Maybe the sky isn’t falling?
First, full disclosure. I am not a CPA or an economist, but I did attend (as I always do) the Maryland Bankers Association First Friday Economic Outlook Forum.
It is an amazing event and great way to start the new year, with perspectives from the best and brightest. Maryland’s own and awesome Anirban Basu is always there to offer his insights into the year past and what the year ahead might hold, with his funny color commentary that keeps it light and keeps me engaged. Then Basu moderates a panel of really smart economist experts to add more, challenge each other, and answer questions from a room of 600-plus bankers.
In past years the panel would sometimes agree, but more often they’d offer contrary opinions with references and intellect that were way over my non-CPA, non-economist head. I’d turn to our CFO and CPA, Skip Falatko, and say, “What?” Then on the ride home, he’d bring it down to a level that I would (kind of) understand.
Today there was clear agreement, over and over again, that the sky is not falling. And it made sense, to even me. Here’s a summary of the highlights, thanks to my friend, Skip Falatko:
- The U.S. economy is strong and there are no major signs of a recession looming. We’re not seeing any areas of over-investment (i.e. bubbles) that would presage a downturn.
- If an economist went to sleep 10 years ago and woke up today, they would be delighted with where we stand. Employment is strong, inflation is in check, GDP is solid, and the equity market, despite recent turmoil, stands at a high valuation.
- U.S. consumer spending, which makes up 70 percent of GDP, shows no sign of slowing down.
- Continued GDP growth needs some combination of population growth and increased productivity. So, 2019 is expected to be a solid year but likely won’t match 2018’s results (pending the 4Q 2018 GDP number release on Jan. 31).

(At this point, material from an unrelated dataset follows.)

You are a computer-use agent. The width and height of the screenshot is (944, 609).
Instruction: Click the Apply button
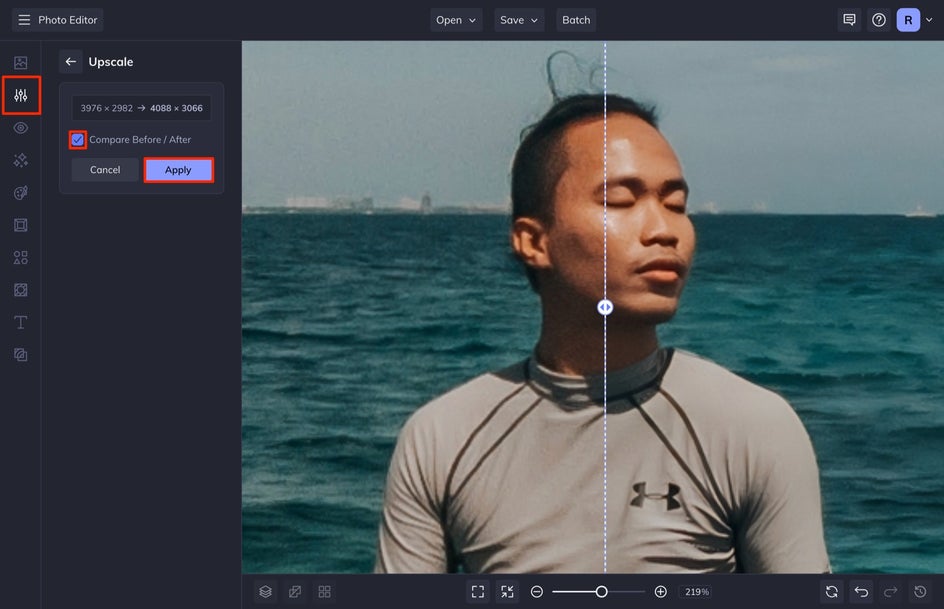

- The Baltic Dry Index, a measure of the cost of transporting unfinished bulk goods such as iron ore, cement, coal, etc., and Anirban Basu’s favorite quick indicator of the global economy, has been trending up (positive) over the past three years. Interestingly, as an aside, the Baltic Dry Index is issued by the Baltic Exchange which traces it origins back to the Virginia and Maryland Coffee House (later the Virginia and Baltick Coffee House) circa 1744 on Threadneedle Street in London where merchants met to discuss trade.
- The amped up political environment is a bit of a sideshow to the economy. It is a blessing that that seems to be our main worry.
- The equity market earnings currently justify the historically high market valuations, despite recent turmoil in the market.
- The panelists were generally in agreement with the Fed’s interest rate moves to date and foresee either no rate increase or maybe one rate increase in 2019.
- China’s per capita GDP is 10 percent of the United States’. We should be working to improve worldwide living standards as raising worldwide GDP is in our best interests.
- Given all that, if you’re looking for factors to be concerned about, be worried about the U.S. budget deficit / debt, China’s economy, trade wars not being resolved, and student debt.
So, take my non-CPA, non-economist word for it: Based on what I heard from Basu and these other really smart economists — Luke Tilley of Wilmington Trust, James Glassman of Chase Commercial Banking, and Mark McGlone of PNC Asset Management Group — we’re going to be OK. At least for now. Happy 2019!